### TRECHO DO TEXTO:
__________
No fim do ano passado, Bolsonaro falou do risco de tomar a vacina da Pfizer e virar jacaré. Pazuello reclamou da pressa das pessoas pela vacina: "Para que essa ansiedade e essa angústia?", indagou em dezembro sobre uma cobrança para apresentar um plano nacional de imunização.

Pazuello e Bolsonaro desprezaram a aquisição de vacinas no segundo semestre do ano passado. Só passaram a dar atenção à imunização a partir de março deste ano. O ex-ministro negou que a Pfizer tenha ficado sem respostas, como disseram à CPI o ex-secretário de Comunicação Fabio Wajngarten e o ex-presidente da Pfizer no Brasil Carlos Murillo.

Segundo Pazuello, houve respostas por meio de negociações que não foram concretizadas até março, quando houve contrato formal com a farmacêutica. "Ministro não pode fazer negociação com empresas", disse Pazuello, atribuindo a tarefa de negociar a subordinados.
__________
### AMOSTRA DO CONJUNTO:
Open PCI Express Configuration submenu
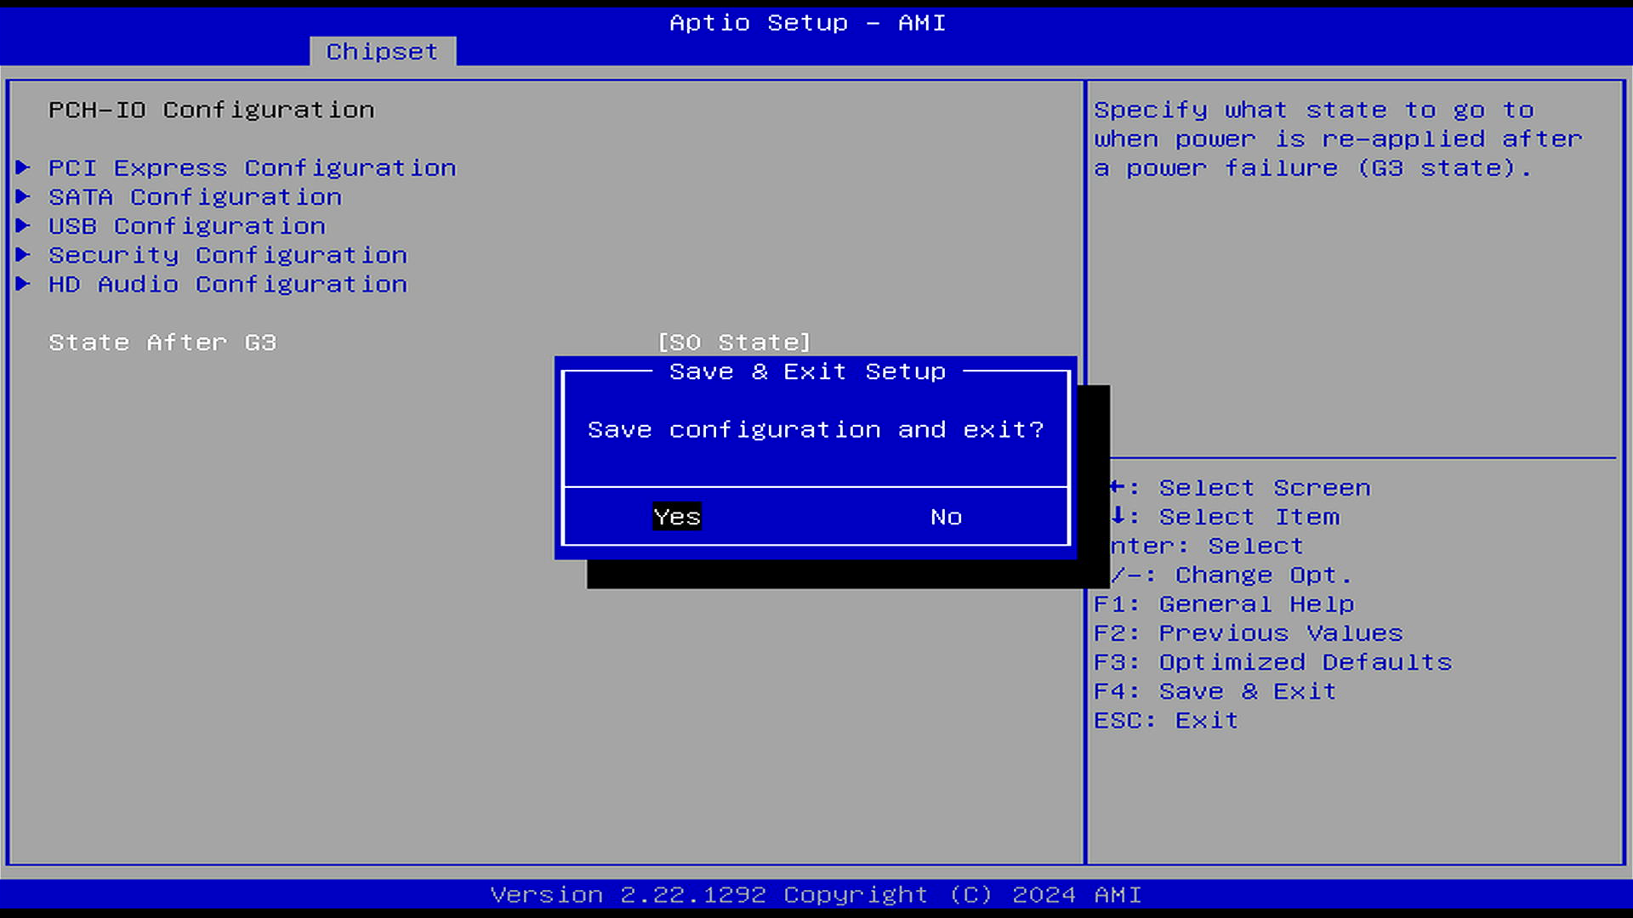Viewport: 1633px width, 918px height. 252,168
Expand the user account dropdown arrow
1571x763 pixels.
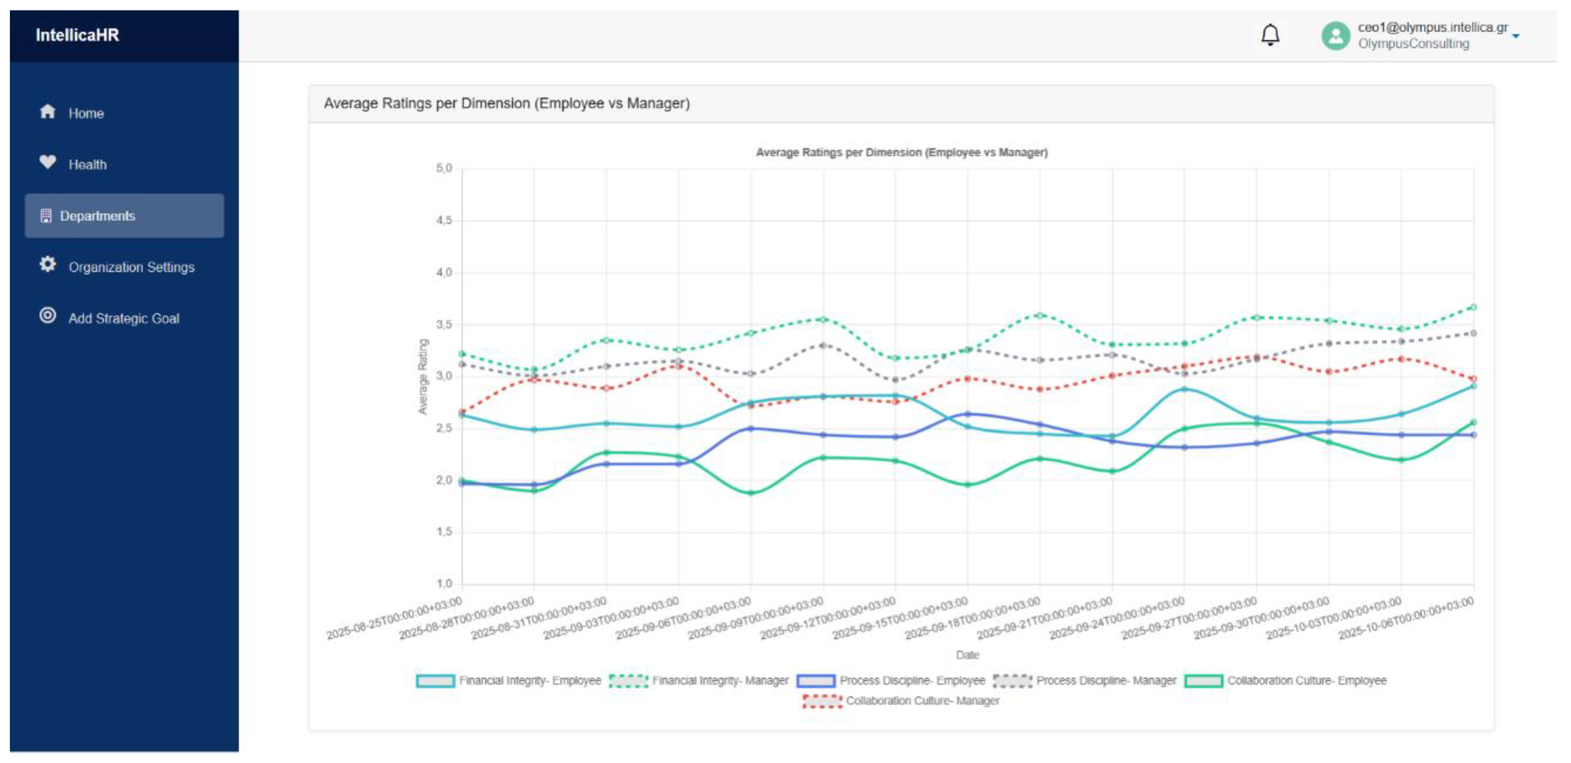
__________
### TAREFAS PROPOSTAS:
A: No trecho sobre Pazuello e as vacinas, a partir de quando Pazuello e Bolsonaro passaram a dar atenção à imunização?
B: Retorne, sem alterações, o segmento do trecho sobre Pazuello e as vacinas que começa nas palavras "No fim do ano" e termina logo após "negociar a subordinados.".

### RESPOSTAS POR ITEM:
A: A partir de março deste ano.

B:
No fim do ano passado, Bolsonaro falou do risco de tomar a vacina da Pfizer e virar jacaré. Pazuello reclamou da pressa das pessoas pela vacina: "Para que essa ansiedade e essa angústia?", indagou em dezembro sobre uma cobrança para apresentar um plano nacional de imunização.

Pazuello e Bolsonaro desprezaram a aquisição de vacinas no segundo semestre do ano passado. Só passaram a dar atenção à imunização a partir de março deste ano. O ex-ministro negou que a Pfizer tenha ficado sem respostas, como disseram à CPI o ex-secretário de Comunicação Fabio Wajngarten e o ex-presidente da Pfizer no Brasil Carlos Murillo.

Segundo Pazuello, houve respostas por meio de negociações que não foram concretizadas até março, quando houve contrato formal com a farmacêutica. "Ministro não pode fazer negociação com empresas", disse Pazuello, atribuindo a tarefa de negociar a subordinados.